Énoncé A: Relevez toutes les personnes désignées par leur nom dans l'extrait sur le préjudice écologique.
Énoncé B:
Répondez à ces questions à partir de l'extrait sur le préjudice écologique :
(i) Quelle procédure la garde des sceaux avait-elle déclaré préférer lors du colloque ?
(ii) À quel champ le projet de loi sur les actions de groupe a-t-il été limité ?
(iii) Pour quelle date le rapport du groupe de travail est-il prévu ?

Texte d'étude:
^^^^^^^^^^^^^^^^
Il y a donc encore matière à travailler et la Chancellerie a réuni un groupe de travail à cette fin. Le préjudice écologique sera un gisement de droit, nous aurons à en reparler ! (Applaudissements)

Mme Christiane Taubira, garde des sceaux, ministre de la justice .  - J'ai eu grand plaisir à participer au colloque sur le préjudice écologique organisé au Sénat par M. Retailleau, avec l'active collaboration de M. Anziani. J'avais alors dit très clairement ma préférence pour la procédure civile tout en soulignant les difficultés.

Depuis le projet de loi sur les actions de groupe a été limité au champ de la consommation. Je ne suis pas certaine que ce soit la bonne solution à long terme mais il est vrai qu'« à long terme, nous sommes tous morts » comme disait Keynes... Il y avait donc urgence à agir.

Le groupe de travail, que j'ai mis en place, est présidé par un grand publiciste, le professeur Jégouzo. Il regroupe des membres de la Chancellerie, des ministères de l'environnement et des finances, ainsi que des personnes qualifiées sur ce sujet. Le rapport est prévu pour le 15 septembre 2013, ce groupe de travail fera son miel de vos travaux.
^^^^^^^^^^^^^^^^
Données:
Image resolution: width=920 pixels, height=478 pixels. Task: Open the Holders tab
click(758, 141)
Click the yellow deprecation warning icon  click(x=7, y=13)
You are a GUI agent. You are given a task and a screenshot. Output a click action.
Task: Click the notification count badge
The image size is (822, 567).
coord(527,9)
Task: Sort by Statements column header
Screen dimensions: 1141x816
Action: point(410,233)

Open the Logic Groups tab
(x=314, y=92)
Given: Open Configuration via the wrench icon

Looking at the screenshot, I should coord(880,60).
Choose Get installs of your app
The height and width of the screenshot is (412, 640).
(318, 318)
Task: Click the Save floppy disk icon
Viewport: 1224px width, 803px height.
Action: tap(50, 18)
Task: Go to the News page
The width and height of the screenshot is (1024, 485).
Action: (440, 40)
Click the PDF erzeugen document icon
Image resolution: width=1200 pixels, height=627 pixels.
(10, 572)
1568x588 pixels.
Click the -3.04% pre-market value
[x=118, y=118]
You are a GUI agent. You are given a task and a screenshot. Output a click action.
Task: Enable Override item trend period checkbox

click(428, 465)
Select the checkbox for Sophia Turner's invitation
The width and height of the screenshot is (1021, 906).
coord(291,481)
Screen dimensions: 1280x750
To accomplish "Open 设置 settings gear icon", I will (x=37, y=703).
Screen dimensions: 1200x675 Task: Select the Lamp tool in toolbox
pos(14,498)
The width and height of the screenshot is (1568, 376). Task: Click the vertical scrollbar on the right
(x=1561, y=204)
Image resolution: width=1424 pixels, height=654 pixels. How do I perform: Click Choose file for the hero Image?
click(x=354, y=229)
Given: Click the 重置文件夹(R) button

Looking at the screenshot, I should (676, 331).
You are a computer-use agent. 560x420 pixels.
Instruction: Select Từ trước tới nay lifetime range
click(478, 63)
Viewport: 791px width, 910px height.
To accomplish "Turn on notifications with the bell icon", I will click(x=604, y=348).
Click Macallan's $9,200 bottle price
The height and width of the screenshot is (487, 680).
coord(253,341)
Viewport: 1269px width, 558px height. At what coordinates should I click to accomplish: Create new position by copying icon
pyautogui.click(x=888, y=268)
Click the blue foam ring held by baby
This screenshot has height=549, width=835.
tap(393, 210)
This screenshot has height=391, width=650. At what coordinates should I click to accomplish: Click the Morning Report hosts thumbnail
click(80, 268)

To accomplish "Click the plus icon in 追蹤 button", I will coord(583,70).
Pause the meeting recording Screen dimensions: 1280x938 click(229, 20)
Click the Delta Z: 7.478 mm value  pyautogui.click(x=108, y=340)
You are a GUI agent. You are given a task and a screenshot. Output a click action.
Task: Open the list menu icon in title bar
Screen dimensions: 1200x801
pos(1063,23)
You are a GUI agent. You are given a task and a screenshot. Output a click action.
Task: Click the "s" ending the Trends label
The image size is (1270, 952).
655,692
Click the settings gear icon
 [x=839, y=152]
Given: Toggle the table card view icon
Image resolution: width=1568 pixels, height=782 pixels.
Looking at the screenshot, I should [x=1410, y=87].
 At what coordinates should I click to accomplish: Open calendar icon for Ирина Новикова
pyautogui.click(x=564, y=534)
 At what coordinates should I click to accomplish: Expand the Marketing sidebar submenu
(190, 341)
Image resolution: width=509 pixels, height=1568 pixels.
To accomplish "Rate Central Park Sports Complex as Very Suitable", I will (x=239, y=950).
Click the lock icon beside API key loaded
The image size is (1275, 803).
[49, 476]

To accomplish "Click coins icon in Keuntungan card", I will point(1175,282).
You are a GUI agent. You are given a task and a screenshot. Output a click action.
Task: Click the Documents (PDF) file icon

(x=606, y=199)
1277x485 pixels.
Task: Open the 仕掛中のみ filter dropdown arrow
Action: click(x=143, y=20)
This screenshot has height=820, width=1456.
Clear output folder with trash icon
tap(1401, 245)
^^^^^^^^^^^^^^^^
Résultat A:
Mme Christiane Taubira
M. Retailleau
M. Anziani
Keynes
le professeur Jégouzo

Résultat B:
(i) La procédure civile.
(ii) Au champ de la consommation.
(iii) Pour le 15 septembre 2013.